* TASK TO CARRY OUT
Would you transcribe exactly the lines from the one containing "Toggle the Display Style icon" to the last line of the data below, both ends included, but none of the pictures?

* DATA RECORDS
+++

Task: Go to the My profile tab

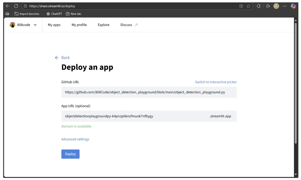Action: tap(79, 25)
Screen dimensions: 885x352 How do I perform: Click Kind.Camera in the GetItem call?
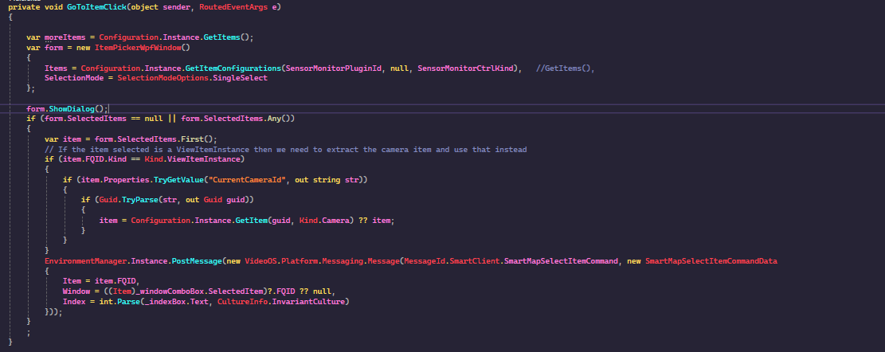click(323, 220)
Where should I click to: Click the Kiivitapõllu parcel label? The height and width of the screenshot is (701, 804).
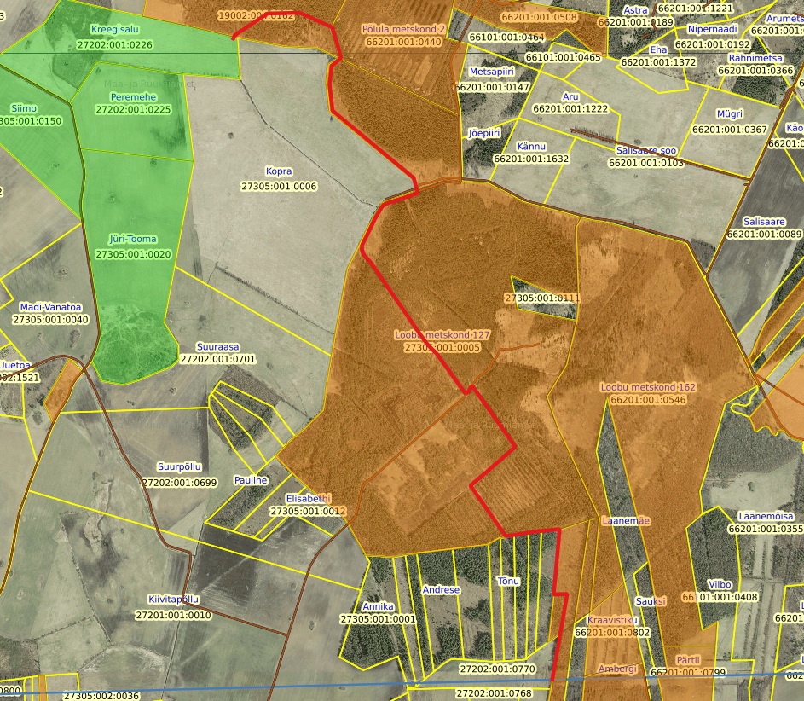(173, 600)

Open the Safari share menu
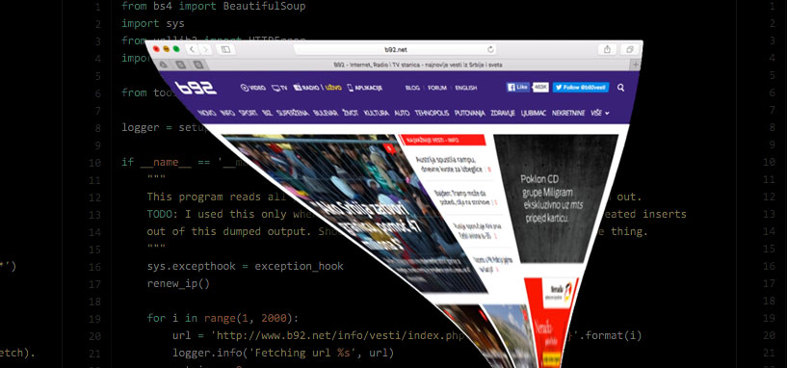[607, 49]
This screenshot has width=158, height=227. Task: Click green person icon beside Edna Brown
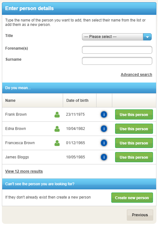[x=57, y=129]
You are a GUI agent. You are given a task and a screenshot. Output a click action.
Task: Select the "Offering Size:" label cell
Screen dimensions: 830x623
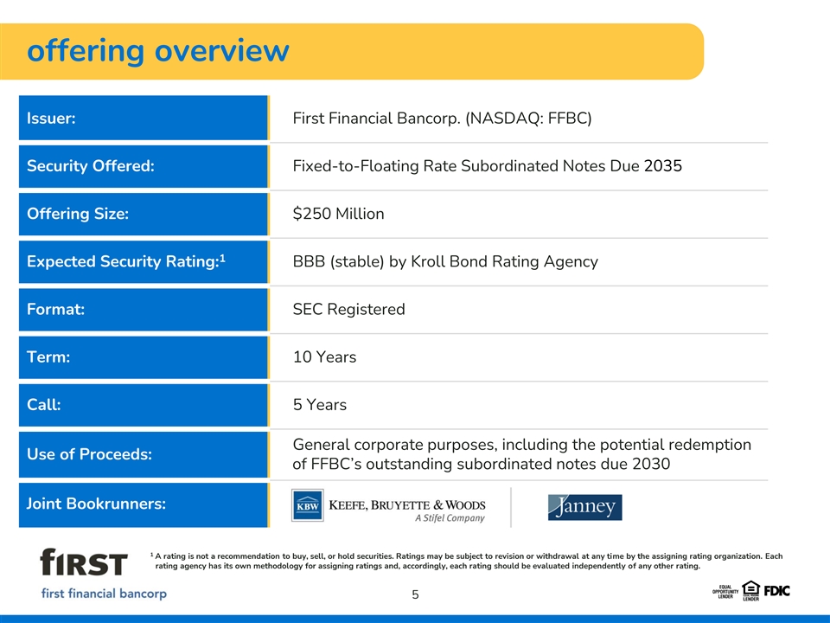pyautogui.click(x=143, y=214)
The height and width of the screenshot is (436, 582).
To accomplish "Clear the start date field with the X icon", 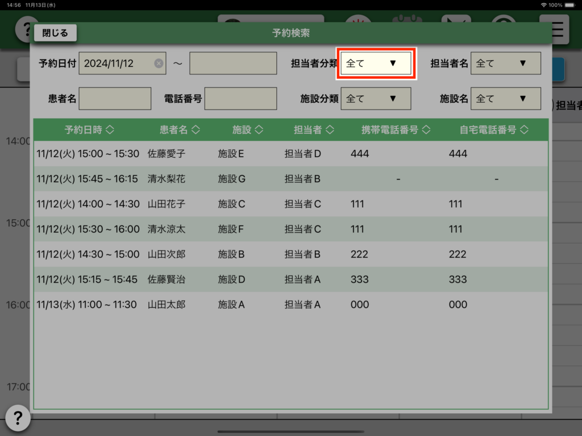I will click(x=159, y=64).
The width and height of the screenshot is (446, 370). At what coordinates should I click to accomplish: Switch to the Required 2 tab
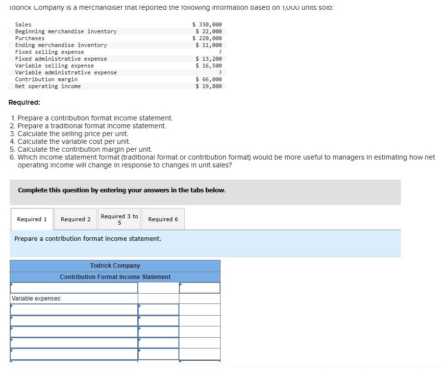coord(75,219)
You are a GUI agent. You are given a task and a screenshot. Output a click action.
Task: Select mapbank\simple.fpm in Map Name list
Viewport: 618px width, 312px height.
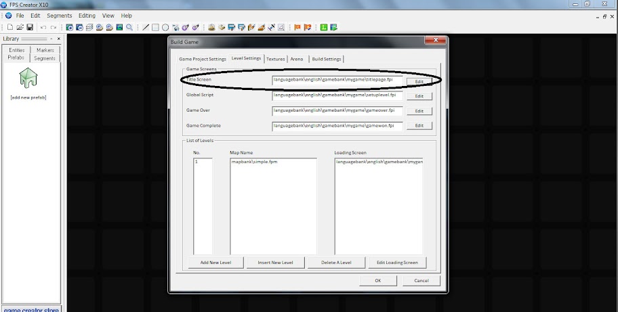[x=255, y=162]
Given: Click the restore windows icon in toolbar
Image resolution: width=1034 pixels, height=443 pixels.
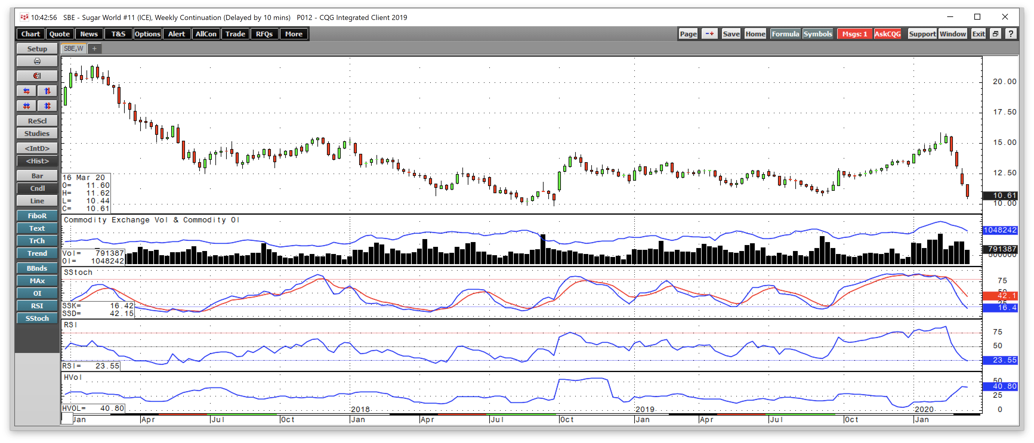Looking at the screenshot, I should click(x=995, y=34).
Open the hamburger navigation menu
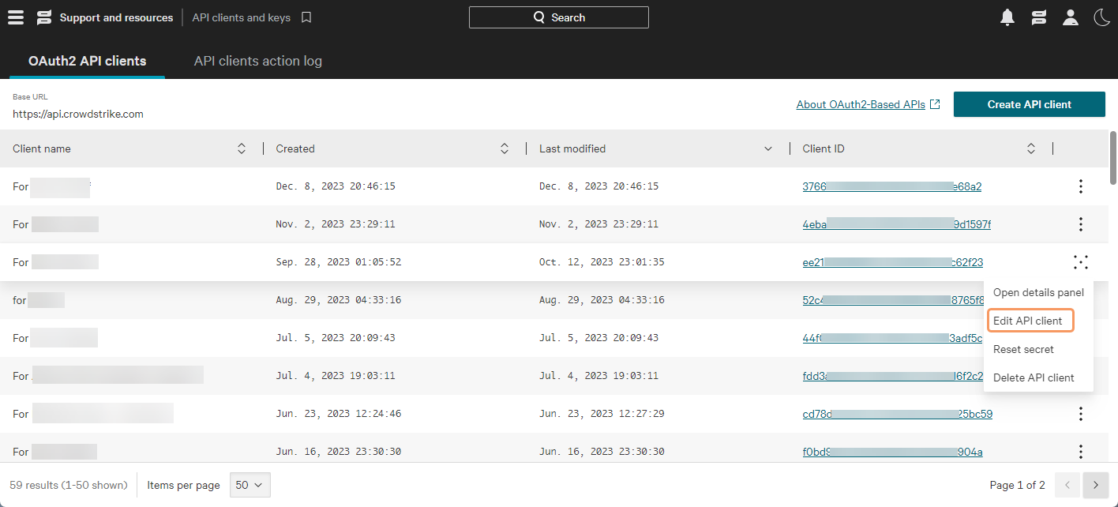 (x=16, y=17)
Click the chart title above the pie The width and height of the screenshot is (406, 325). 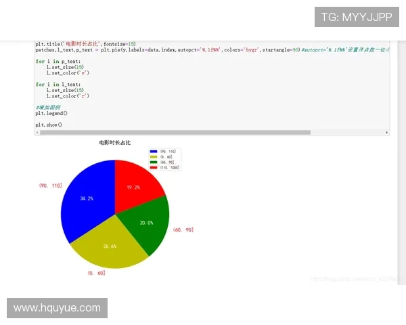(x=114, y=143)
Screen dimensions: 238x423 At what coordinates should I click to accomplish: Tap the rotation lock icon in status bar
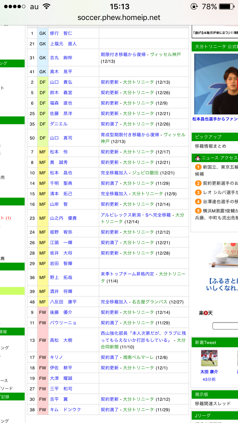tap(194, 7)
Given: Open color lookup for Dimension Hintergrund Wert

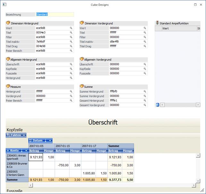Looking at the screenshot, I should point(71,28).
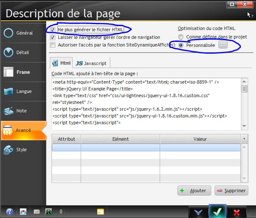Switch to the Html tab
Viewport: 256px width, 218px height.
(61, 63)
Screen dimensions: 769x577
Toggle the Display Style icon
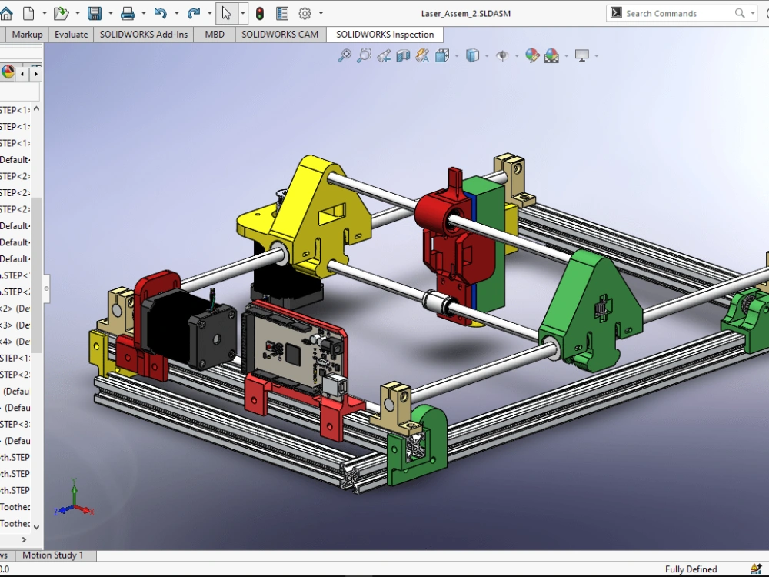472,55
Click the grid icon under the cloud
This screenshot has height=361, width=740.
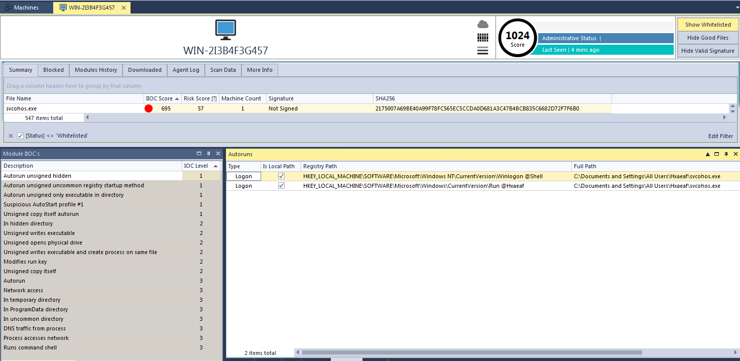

+++

* EXERCISE SOLUTION
Toggle the Display Style icon
472,55
Click the grid icon under the cloud
This screenshot has height=361, width=740.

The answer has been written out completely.